What you have to do: From the listing below, set down exactly the lines between the one holding "Open the Book" and the one holding "Instruction: Click the", inclusive. No other line is wanted.

The input:

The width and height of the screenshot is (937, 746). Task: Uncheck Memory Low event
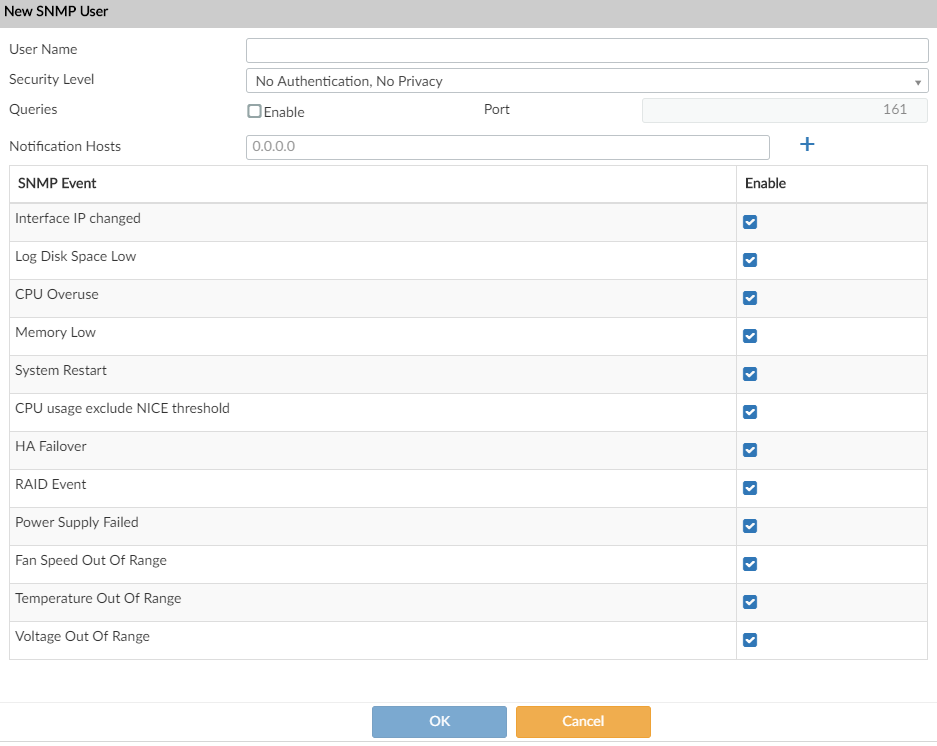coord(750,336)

* * *

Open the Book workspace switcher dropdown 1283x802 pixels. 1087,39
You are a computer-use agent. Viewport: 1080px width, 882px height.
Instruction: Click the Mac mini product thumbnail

Solution for this task:
Open the Book workspace switcher dropdown 1283x802 pixels. 1087,39
You are a computer-use agent. Viewport: 1080px width, 882px height.
Instruction: Click the Mac mini product thumbnail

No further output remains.